Брант вернулся в родительский дом. Еле добрался: шел по лесам, прячась под лисьей шкурой, кормился дарами ранней осени – падалицей яблони-дички, боярышником, облепихой, грибами. Как-то раз придушил слабенького крольчонка, впервые наелся, сожрал вместе с мелкими костями. Дома забился на знакомый сеновал, лежал, думал, с благодарностью принимал еду из рук матушки. Не превращался – говорить не хотелось. Матушка заговорила с ним первая. Дождалась, пока лис вылижет миску – куриная лапша сегодня была особенно хороша – и спросила:
– Что делать собираешься? К Ильзе вернешься? Или о сыне подумаешь? Если хочешь что-то изменить, уезжай в Ключевые Воды. Мой двоюродный дед прислал письмо. Старик при смерти, одинок. Зовет нас приехать, обещает завещать дом. Мы с твоим отцом никуда не двинемся – приросли, обзавелись хозяйством, которое не бросишь. А ты можешь воспользоваться шансом. Ты даже в розыск не объявлен. Ничего не мешает уехать и начать жизнь с чистого листа.
Брант терзался целую неделю. Вспоминал, как раньше шерсть на загривке дыбом вставала, когда думал, что дед на людей работает. Свои слова, сказанные для Ильзе, перебирал: как просил переступить через себя ради семейного счастья, как мечтал увезти сына туда, где не надо ждать бомбы на голову. Почему теперь опаска берет, и лапы к сеновалу прилипают? Ответ был прост: Ильзе, заноза-Ильзе. Здесь, в деревне, можно тешить себя надеждой, что она вернется. Отъезд в Ключевые Воды упования перечеркнет.

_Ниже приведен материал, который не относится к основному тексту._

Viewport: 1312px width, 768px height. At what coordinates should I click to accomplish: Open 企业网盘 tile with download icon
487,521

Пришлось резать по живому. Брант серьезно поговорил с сыном, расспросил сопливого шестилетку, как равного: хочет ли перебраться в город? Будет ли учиться в школе или ему даже на уроки к деревенскому старосте ходить не интересно? Пугает переезд или кажется захватывающим приключением?
Айкен выбрал дорогу. Как ни удивительно, загорелся он после слов о школе. Другая кровь. Бранта на уроки к старосте ремнем загоняли, без угрозы порки ни одно домашнее задание не делал. Так и выучился под ремнем: кое-как читал-писал, круглые цифры в уме складывал – не всегда с одинаковым результатом, и таблицу умножения на восемь заучил наизусть. Остальные не зубрил, потому что не задавали.

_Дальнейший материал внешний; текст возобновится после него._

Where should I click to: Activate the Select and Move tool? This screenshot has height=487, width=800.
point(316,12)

Сын пошел в Ильзе не только цветом шерсти и внешностью, умом тоже. Уже освоил грамоту, читал книжки из общинной избы, редко попадавшие в деревню газеты. Читать-то читал, да мало что понимал. Тут учителя другие были нужны.

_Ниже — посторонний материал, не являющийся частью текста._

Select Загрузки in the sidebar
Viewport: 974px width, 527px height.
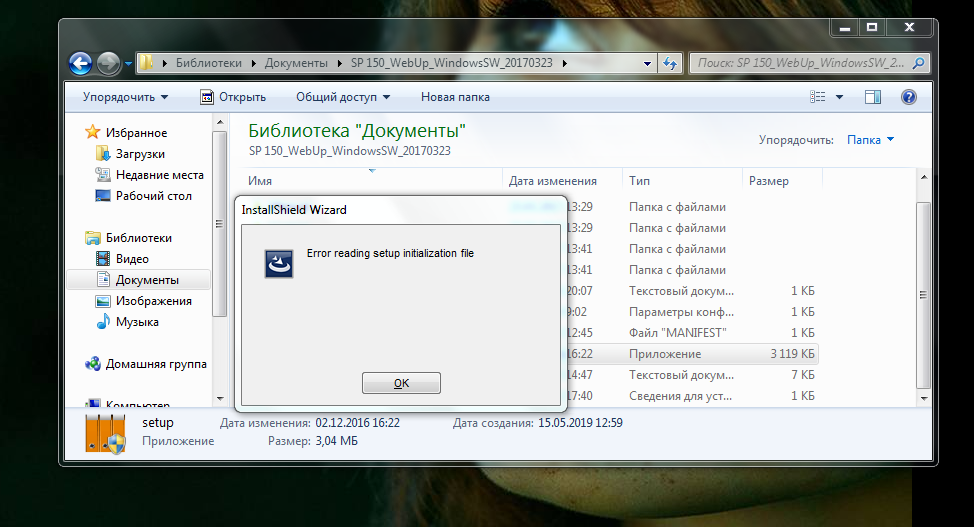140,154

Ушли налегке, с армейским рюкзаком и термосом-нержавейкой для обедов, полным гречневой каши с крольчатиной. Пока собирались, пока добирались до станции, Брант ждал вопроса об Ильзе. Айкен так и не спросил, приедет ли к ним мать. Почему дедушка и бабушка не хотят переезжать, он сразу понял, согласился, что бросать курочек и свинью жалко.
Станция – одноэтажное здание с куполом и шпилем – потрясла Айкена до глубины души. Пока дожидались электрички, сын все колонны перетрогал, трижды подбегал к питьевому фонтанчику. Смотрел широко открытыми глазами, но попить так и не осмелился. Брант вытянулся в жестком кресле, в ряду за колоннами, и хвалил себя за то, что решился на отъезд. Сейчас, на перроне, ему стало ясно – ясно до боли – каким дичком рос сын. Сам-то Брант был попроще, ему и деревенских забав хватало. А Айкену прямая дорога в городскую жизнь. Расспросы обрушились в электричке. Сын проводил здание вокзала взглядом и затараторил:
– Пап, а почему там на крыше железка торчит? А ты видел, какие фонари? А как в них керосин заливают? А зачем эти белые круглые столбы? Чтоб крыша не падала?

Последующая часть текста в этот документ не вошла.